## Dataset content

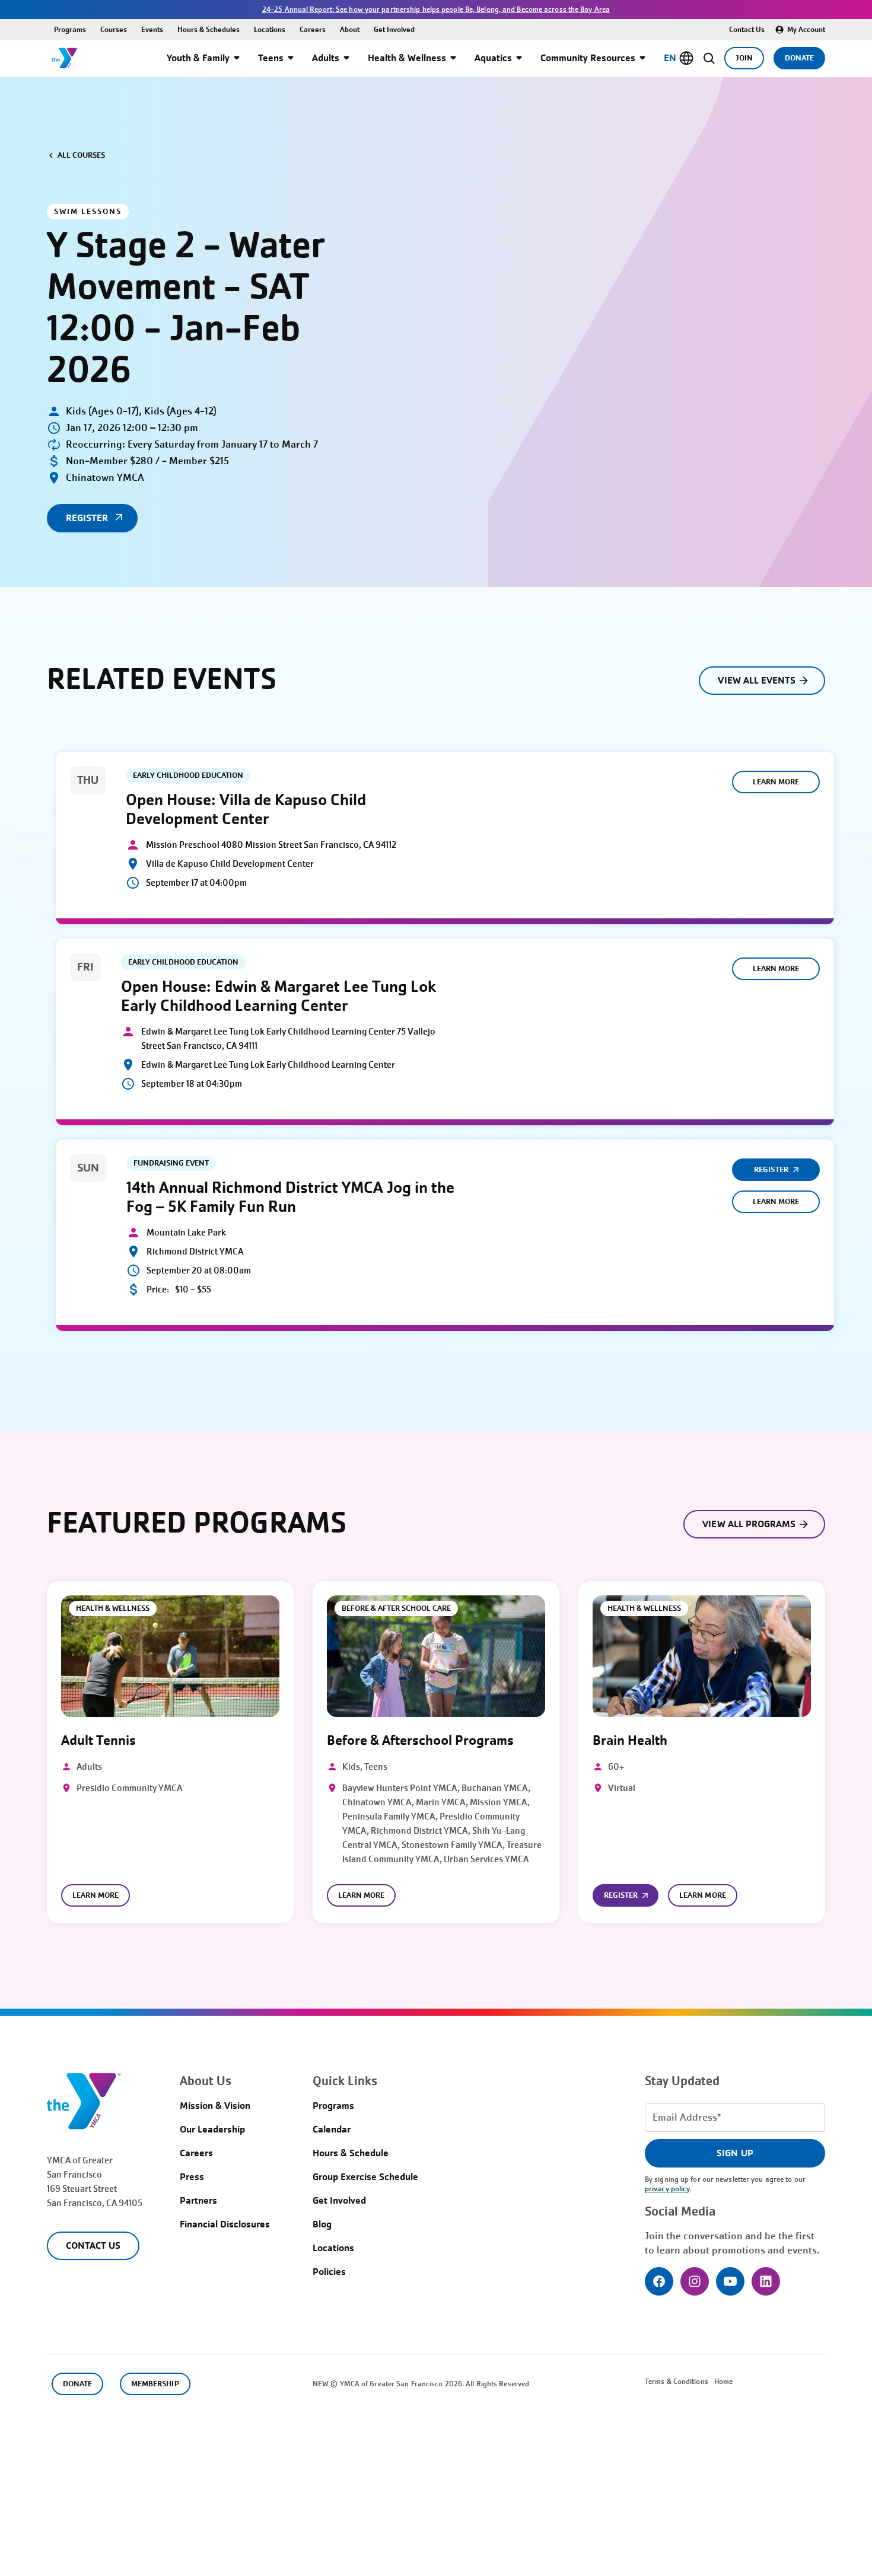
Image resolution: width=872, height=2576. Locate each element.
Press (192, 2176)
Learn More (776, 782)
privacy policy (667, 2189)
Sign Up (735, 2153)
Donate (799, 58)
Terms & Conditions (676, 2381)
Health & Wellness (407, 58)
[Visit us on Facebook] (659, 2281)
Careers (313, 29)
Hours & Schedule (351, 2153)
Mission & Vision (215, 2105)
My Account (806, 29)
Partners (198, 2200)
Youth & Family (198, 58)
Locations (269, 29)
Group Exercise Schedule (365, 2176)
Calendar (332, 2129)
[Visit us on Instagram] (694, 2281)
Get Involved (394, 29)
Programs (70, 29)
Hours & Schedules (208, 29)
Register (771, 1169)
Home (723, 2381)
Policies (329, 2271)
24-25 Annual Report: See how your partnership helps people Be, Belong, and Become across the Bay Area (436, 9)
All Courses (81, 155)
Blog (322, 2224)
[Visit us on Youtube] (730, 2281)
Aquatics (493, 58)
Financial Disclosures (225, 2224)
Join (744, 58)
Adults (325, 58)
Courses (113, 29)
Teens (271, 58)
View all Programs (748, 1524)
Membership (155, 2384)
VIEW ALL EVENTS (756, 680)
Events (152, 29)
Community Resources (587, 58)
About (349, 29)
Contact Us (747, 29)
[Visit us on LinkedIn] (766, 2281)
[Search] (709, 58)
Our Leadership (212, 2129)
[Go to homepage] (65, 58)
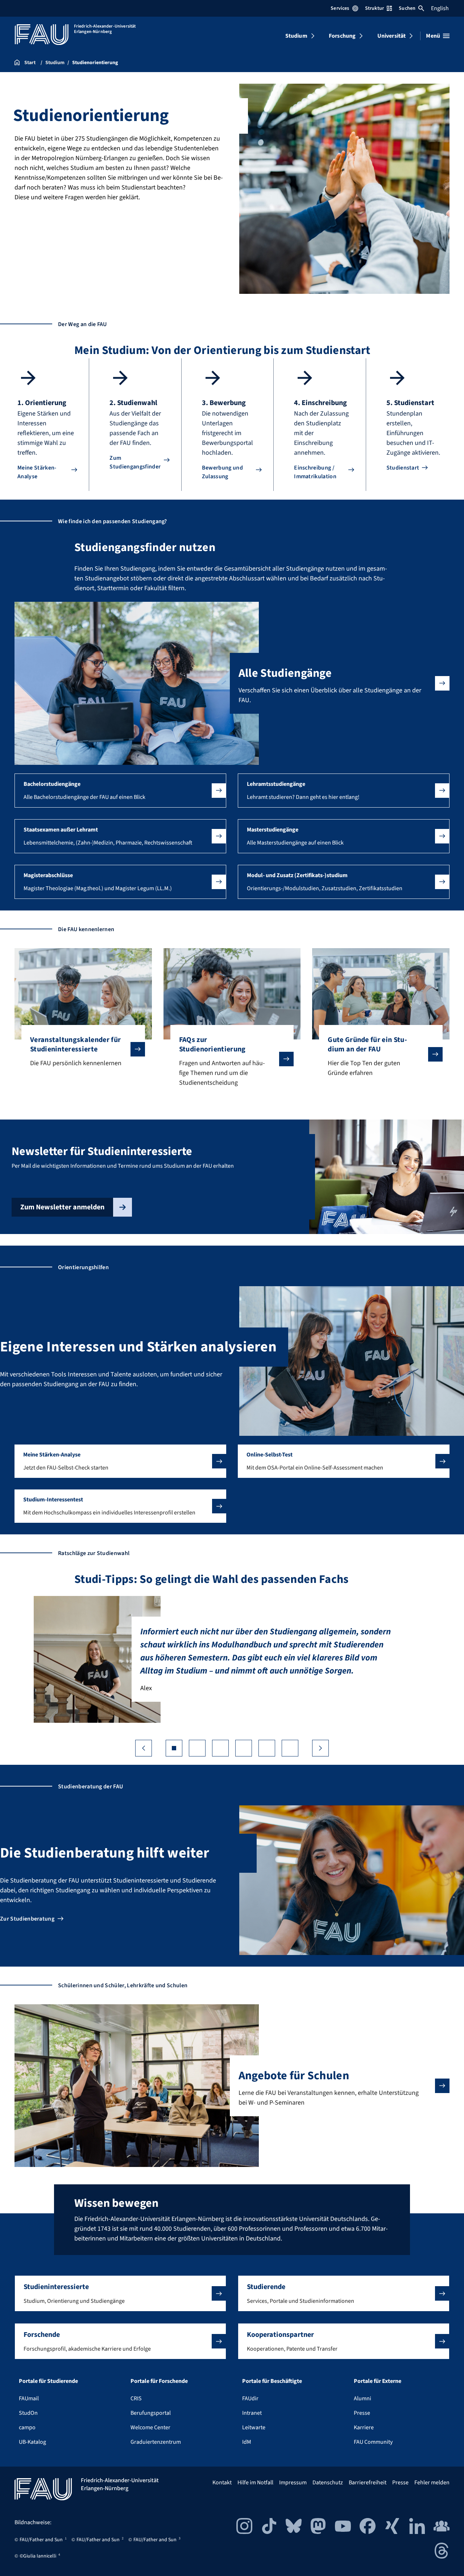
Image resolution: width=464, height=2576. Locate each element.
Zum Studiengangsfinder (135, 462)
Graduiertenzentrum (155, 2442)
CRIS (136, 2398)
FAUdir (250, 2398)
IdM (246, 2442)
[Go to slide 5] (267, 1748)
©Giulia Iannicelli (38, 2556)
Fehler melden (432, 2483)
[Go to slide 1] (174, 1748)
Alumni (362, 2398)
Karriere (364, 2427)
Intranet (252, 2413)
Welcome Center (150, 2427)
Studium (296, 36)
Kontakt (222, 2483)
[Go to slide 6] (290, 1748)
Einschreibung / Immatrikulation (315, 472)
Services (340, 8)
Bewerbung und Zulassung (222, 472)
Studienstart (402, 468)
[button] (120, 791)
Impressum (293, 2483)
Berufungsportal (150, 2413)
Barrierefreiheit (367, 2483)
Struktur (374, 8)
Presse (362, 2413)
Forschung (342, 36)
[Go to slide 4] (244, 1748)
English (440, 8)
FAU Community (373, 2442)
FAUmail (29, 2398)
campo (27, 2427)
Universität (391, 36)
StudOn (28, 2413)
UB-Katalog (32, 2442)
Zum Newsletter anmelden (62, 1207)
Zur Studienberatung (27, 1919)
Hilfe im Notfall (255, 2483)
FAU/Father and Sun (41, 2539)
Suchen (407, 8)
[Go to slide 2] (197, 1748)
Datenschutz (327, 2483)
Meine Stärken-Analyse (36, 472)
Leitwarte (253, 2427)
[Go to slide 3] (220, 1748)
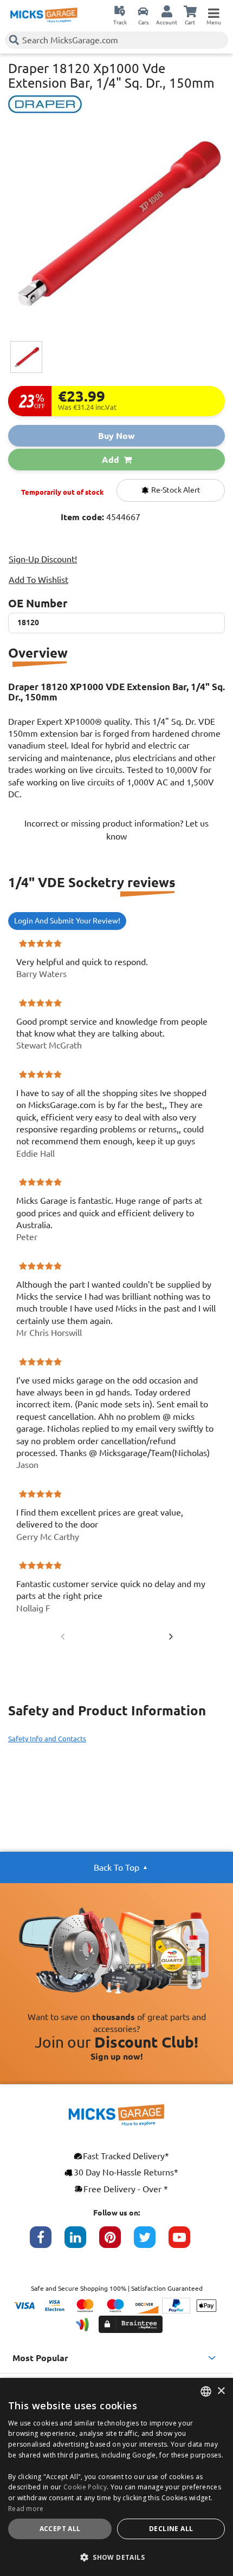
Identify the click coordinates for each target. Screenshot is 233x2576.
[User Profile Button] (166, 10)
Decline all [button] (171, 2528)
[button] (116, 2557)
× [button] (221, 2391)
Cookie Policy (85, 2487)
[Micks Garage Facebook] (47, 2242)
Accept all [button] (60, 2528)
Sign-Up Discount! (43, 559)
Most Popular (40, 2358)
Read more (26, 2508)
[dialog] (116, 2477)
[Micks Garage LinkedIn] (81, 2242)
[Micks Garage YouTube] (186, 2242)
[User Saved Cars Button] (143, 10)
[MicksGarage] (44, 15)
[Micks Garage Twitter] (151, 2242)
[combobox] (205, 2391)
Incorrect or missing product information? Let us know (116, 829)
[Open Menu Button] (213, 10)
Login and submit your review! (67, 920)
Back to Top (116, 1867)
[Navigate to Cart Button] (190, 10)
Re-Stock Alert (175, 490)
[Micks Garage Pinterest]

## Task requirements
Without the pictures, restate all of the entries word for word.

## Result below
Image resolution: width=872, height=2576. Locate each element.
Press (192, 2176)
Learn More (776, 782)
privacy policy (667, 2189)
Sign Up (735, 2153)
Donate (799, 58)
Terms & Conditions (676, 2381)
Health & Wellness (407, 58)
[Visit us on Facebook] (659, 2281)
Careers (313, 29)
Hours & Schedule (351, 2153)
Mission & Vision (215, 2105)
My Account (806, 29)
Partners (198, 2200)
Youth & Family (198, 58)
Locations (269, 29)
Group Exercise Schedule (365, 2176)
Calendar (332, 2129)
[Visit us on Instagram] (694, 2281)
Get Involved (394, 29)
Programs (70, 29)
Hours & Schedules (208, 29)
Register (771, 1169)
Home (723, 2381)
Policies (329, 2271)
24-25 Annual Report: See how your partnership helps people Be, Belong, and Become across the Bay Area (436, 9)
All Courses (81, 155)
Blog (322, 2224)
[Visit us on Youtube] (730, 2281)
Aquatics (493, 58)
Financial Disclosures (225, 2224)
Join (744, 58)
Adults (325, 58)
Courses (113, 29)
Teens (271, 58)
View all Programs (748, 1524)
Membership (155, 2384)
VIEW ALL EVENTS (756, 680)
Events (152, 29)
Community Resources (587, 58)
About (349, 29)
Contact Us (747, 29)
[Visit us on LinkedIn] (766, 2281)
[Search] (709, 58)
Our Leadership (212, 2129)
[Go to homepage] (65, 58)
Image resolution: width=464, height=2576. Locate each element.
Zum Studiengangsfinder (135, 462)
Graduiertenzentrum (155, 2442)
CRIS (136, 2398)
FAUdir (250, 2398)
IdM (246, 2442)
[Go to slide 5] (267, 1748)
©Giulia Iannicelli (38, 2556)
Fehler melden (432, 2483)
[Go to slide 1] (174, 1748)
Alumni (362, 2398)
Karriere (364, 2427)
Intranet (252, 2413)
Welcome Center (150, 2427)
Studium (296, 36)
Kontakt (222, 2483)
[Go to slide 6] (290, 1748)
Einschreibung / Immatrikulation (315, 472)
Services (340, 8)
Bewerbung und Zulassung (222, 472)
Studienstart (402, 468)
[button] (120, 791)
Impressum (293, 2483)
Berufungsportal (150, 2413)
Barrierefreiheit (367, 2483)
Struktur (374, 8)
Presse (362, 2413)
Forschung (342, 36)
[Go to slide 4] (244, 1748)
English (440, 8)
FAU Community (373, 2442)
FAUmail (29, 2398)
campo (27, 2427)
Universität (391, 36)
StudOn (28, 2413)
UB-Katalog (32, 2442)
Zum Newsletter anmelden (62, 1207)
Zur Studienberatung (27, 1919)
Hilfe im Notfall (255, 2483)
FAU/Father and Sun (41, 2539)
Suchen (407, 8)
[Go to slide 2] (197, 1748)
Datenschutz (327, 2483)
Meine Stärken-Analyse (36, 472)
Leitwarte (253, 2427)
[Go to slide 3] (220, 1748)
Identify the click coordinates for each target. Screenshot is 233x2576.
[User Profile Button] (166, 10)
Decline all [button] (171, 2528)
[button] (116, 2557)
× [button] (221, 2391)
Cookie Policy (85, 2487)
[Micks Garage Facebook] (47, 2242)
Accept all [button] (60, 2528)
Sign-Up Discount! (43, 559)
Most Popular (40, 2358)
Read more (26, 2508)
[dialog] (116, 2477)
[Micks Garage LinkedIn] (81, 2242)
[Micks Garage YouTube] (186, 2242)
[User Saved Cars Button] (143, 10)
[MicksGarage] (44, 15)
[Micks Garage Twitter] (151, 2242)
[combobox] (205, 2391)
Incorrect or missing product information? Let us know (116, 829)
[Open Menu Button] (213, 10)
Login and submit your review! (67, 920)
Back to Top (116, 1867)
[Navigate to Cart Button] (190, 10)
Re-Stock Alert (175, 490)
[Micks Garage Pinterest]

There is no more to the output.